• **DATASET ROWS**

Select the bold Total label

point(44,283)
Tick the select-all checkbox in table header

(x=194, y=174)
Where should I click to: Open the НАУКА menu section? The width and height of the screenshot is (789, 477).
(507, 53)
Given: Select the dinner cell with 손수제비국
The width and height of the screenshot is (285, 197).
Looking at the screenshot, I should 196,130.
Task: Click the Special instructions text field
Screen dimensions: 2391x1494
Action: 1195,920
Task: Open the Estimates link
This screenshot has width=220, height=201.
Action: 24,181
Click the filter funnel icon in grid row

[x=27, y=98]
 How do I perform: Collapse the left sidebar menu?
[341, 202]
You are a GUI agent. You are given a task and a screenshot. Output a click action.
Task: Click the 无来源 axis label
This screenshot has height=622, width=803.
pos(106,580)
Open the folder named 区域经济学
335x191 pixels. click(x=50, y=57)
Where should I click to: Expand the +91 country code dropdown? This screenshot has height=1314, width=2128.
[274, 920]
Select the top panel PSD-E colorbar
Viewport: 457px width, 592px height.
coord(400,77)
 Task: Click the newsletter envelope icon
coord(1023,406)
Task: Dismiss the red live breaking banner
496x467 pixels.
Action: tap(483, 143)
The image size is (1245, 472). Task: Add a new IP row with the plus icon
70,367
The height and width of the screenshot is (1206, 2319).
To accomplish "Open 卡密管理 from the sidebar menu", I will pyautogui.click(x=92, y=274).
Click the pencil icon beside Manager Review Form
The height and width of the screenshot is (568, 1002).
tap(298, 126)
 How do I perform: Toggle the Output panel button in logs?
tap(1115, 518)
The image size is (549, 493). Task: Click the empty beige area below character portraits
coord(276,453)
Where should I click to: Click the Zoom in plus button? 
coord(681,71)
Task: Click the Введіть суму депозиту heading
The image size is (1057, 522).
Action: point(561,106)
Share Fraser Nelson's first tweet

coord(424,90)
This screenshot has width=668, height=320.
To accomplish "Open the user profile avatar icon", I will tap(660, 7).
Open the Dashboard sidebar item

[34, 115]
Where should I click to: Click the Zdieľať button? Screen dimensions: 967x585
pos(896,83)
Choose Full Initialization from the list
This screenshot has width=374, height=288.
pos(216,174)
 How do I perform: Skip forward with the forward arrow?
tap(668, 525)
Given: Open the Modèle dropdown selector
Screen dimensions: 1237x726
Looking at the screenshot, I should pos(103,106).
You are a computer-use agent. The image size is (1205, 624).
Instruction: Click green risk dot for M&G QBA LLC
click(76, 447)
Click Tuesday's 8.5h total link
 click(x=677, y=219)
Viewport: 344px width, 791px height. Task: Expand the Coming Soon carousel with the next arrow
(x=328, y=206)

• **JOB**
Could you write out every one of the items above line for line, with no changes?

• **REPLY**
Select the bold Total label

point(44,283)
Tick the select-all checkbox in table header

(x=194, y=174)
Where should I click to: Open the НАУКА menu section? The width and height of the screenshot is (789, 477).
(507, 53)
Given: Select the dinner cell with 손수제비국
The width and height of the screenshot is (285, 197).
Looking at the screenshot, I should 196,130.
Task: Click the Special instructions text field
Screen dimensions: 2391x1494
Action: 1195,920
Task: Open the Estimates link
This screenshot has width=220, height=201.
Action: 24,181
Click the filter funnel icon in grid row

[x=27, y=98]
 How do I perform: Collapse the left sidebar menu?
[341, 202]
You are a GUI agent. You are given a task and a screenshot. Output a click action.
Task: Click the 无来源 axis label
This screenshot has height=622, width=803.
pos(106,580)
Open the folder named 区域经济学
335x191 pixels. click(x=50, y=57)
Where should I click to: Expand the +91 country code dropdown? This screenshot has height=1314, width=2128.
[274, 920]
Select the top panel PSD-E colorbar
Viewport: 457px width, 592px height.
coord(400,77)
 Task: Click the newsletter envelope icon
coord(1023,406)
Task: Dismiss the red live breaking banner
496x467 pixels.
Action: tap(483, 143)
The image size is (1245, 472). Task: Add a new IP row with the plus icon
70,367
The height and width of the screenshot is (1206, 2319).
To accomplish "Open 卡密管理 from the sidebar menu", I will pyautogui.click(x=92, y=274).
Click the pencil icon beside Manager Review Form
The height and width of the screenshot is (568, 1002).
tap(298, 126)
 How do I perform: Toggle the Output panel button in logs?
tap(1115, 518)
The image size is (549, 493). Task: Click the empty beige area below character portraits
coord(276,453)
Where should I click to: Click the Zoom in plus button? 
coord(681,71)
Task: Click the Введіть суму депозиту heading
The image size is (1057, 522).
Action: point(561,106)
Share Fraser Nelson's first tweet

coord(424,90)
This screenshot has width=668, height=320.
To accomplish "Open the user profile avatar icon", I will tap(660, 7).
Open the Dashboard sidebar item

[34, 115]
Where should I click to: Click the Zdieľať button? Screen dimensions: 967x585
pos(896,83)
Choose Full Initialization from the list
This screenshot has width=374, height=288.
pos(216,174)
 How do I perform: Skip forward with the forward arrow?
tap(668, 525)
Given: Open the Modèle dropdown selector
Screen dimensions: 1237x726
Looking at the screenshot, I should pos(103,106).
You are a computer-use agent. The image size is (1205, 624).
Instruction: Click green risk dot for M&G QBA LLC
click(76, 447)
Click Tuesday's 8.5h total link
 click(x=677, y=219)
Viewport: 344px width, 791px height. Task: Expand the Coming Soon carousel with the next arrow
(x=328, y=206)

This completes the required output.